Videocommunication and Supporting Distributed Groups, from Formal Productivity to Informal Communication
This is a re-post of a class blog assignment I did for my grad studies course ‘Computer Supported Collaborative Work’ at the University of Victoria, Fall 2012.
I found that these five papers actually covered quite a lot of ground. I have tried to break down my observations into the following categories:
The last twenty years have been extremely productive in the evolution of telecommunications. I found that many of the technological challenges described in the papers have been alleviated, if not addressed by our own current technologies. Bandwidth, resolution, lag, and accessibility, while all improved, continue to be issues. Of particular note, I’d say that the issue of eye contact in particular is still a real barrier to videocommunications.
One common thread throughout all of the papers (except ‘A Typology of Tasks’) was the issue of presence: how do you establish a true, authentic rapport between physically dislocated participants. More specifically, how do you provide an environment where it ‘feels’ like everyone participating is actually present.

▶ Source material:
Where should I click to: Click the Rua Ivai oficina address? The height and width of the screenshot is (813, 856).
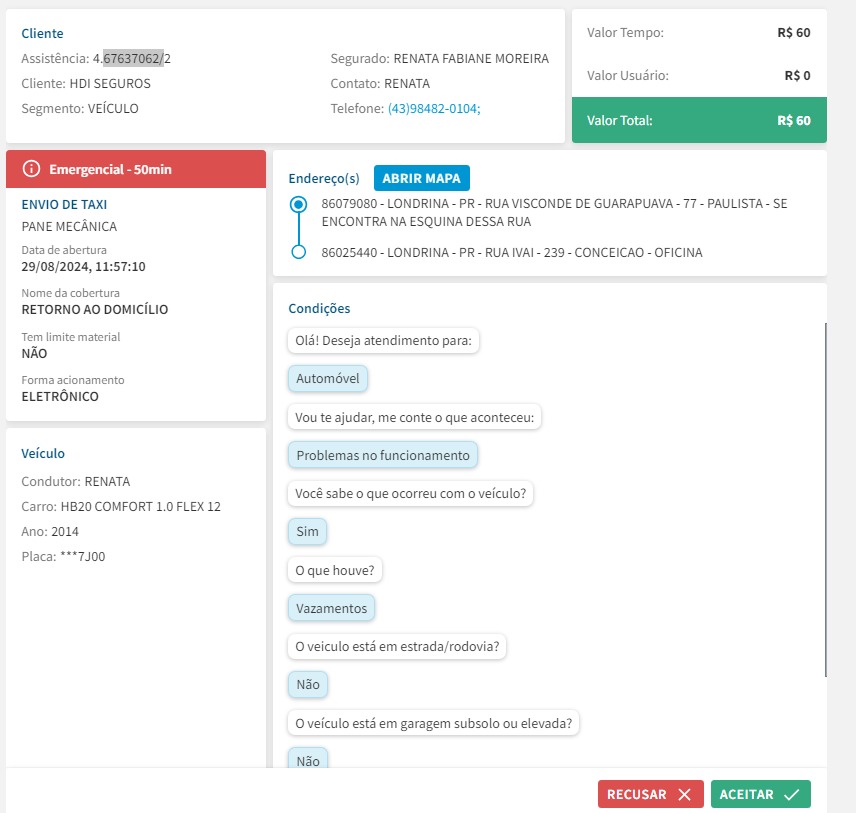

▶ Directives:
1 - Name the technological challenges that the videocommunication blog post says have improved but continue to be issues.
2 - Please extend the videocommunication blog post from its last sentence.

▶ Solved problems:
1 - Bandwidth, resolution, lag, and accessibility.

2 -
Many of the systems described in the papers clearly attempted to attain this. Many of the papers also made specific mention of the fact that initial physically co-located contact between group members seemed necessary before a real empathic connection to other participants was made. Meeting and working together only through intermediary media was not sufficient. After this initial contact, group members seemed to feel as though they ‘knew’ the other participants and had established a rapport that was not present before that initial contact was made.
There was also the repeated assertion that video alone was not sufficient to solve all tasks. Physically meeting face-to-face, particularly for tasks involving conceptual or behavioural conflict resolution, still appears necessary.
Formal vs Informal Interactions
There was also a concentrated effort to achieve a level of informal communication between distributed group members, often simply in the form of ‘awareness’ of the other distributed group members’ activities. While recognized as important to the cohesiveness of distributed organizations, actual implementation of natural and spontaneous casual interaction seemed difficult to attain. Awareness of office politics, gossip, and what I would suggest are ‘inside jokes’ were not naturally translated through the systems more easily accepted for formal and purely productive purposes.
The technical issues mentioned above were a major barrier to achieving success in this realm. However, the ability of the Palo Alto and Portland Xerox groups to adopt new videoconferencing social protocols in a relatively short period of time despite these barriers would indicate that the technology is not the only contributing factor. Integration, and privacy also play major factors, but I would suggest that presence is the key missing element.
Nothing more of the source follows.